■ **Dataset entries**
_ _ _ _

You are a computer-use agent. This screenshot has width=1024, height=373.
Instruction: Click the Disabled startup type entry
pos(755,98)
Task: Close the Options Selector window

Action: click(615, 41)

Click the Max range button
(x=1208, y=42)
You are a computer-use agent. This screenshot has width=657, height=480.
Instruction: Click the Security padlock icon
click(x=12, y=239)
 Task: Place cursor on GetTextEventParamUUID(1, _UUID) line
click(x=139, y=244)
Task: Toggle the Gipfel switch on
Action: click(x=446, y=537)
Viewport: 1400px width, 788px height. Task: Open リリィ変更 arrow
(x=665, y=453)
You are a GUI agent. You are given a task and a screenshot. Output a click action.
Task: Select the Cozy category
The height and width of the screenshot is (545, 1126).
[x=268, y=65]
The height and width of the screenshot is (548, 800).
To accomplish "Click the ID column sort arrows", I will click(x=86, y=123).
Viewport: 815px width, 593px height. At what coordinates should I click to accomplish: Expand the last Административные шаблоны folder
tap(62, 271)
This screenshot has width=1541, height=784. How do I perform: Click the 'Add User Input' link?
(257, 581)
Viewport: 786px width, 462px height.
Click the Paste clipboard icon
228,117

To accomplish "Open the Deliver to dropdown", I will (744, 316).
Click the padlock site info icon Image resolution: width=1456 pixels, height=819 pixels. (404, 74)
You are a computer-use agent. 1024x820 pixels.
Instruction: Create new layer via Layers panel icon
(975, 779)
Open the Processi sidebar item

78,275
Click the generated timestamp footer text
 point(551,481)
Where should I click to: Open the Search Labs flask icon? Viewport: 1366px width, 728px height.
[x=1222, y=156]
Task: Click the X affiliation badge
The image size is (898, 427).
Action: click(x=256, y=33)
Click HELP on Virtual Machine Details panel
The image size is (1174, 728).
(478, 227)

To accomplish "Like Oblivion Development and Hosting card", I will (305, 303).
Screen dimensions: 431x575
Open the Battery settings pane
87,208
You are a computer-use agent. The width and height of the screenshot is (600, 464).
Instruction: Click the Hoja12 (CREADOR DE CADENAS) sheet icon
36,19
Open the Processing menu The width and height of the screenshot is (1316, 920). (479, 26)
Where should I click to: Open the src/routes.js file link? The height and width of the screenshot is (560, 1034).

_ _ _ _

■ **WORK INSTRUCTIONS**
Tell me how many lines of the records include the word "will", replying with the number alone.

■ **FINAL ANSWER**
3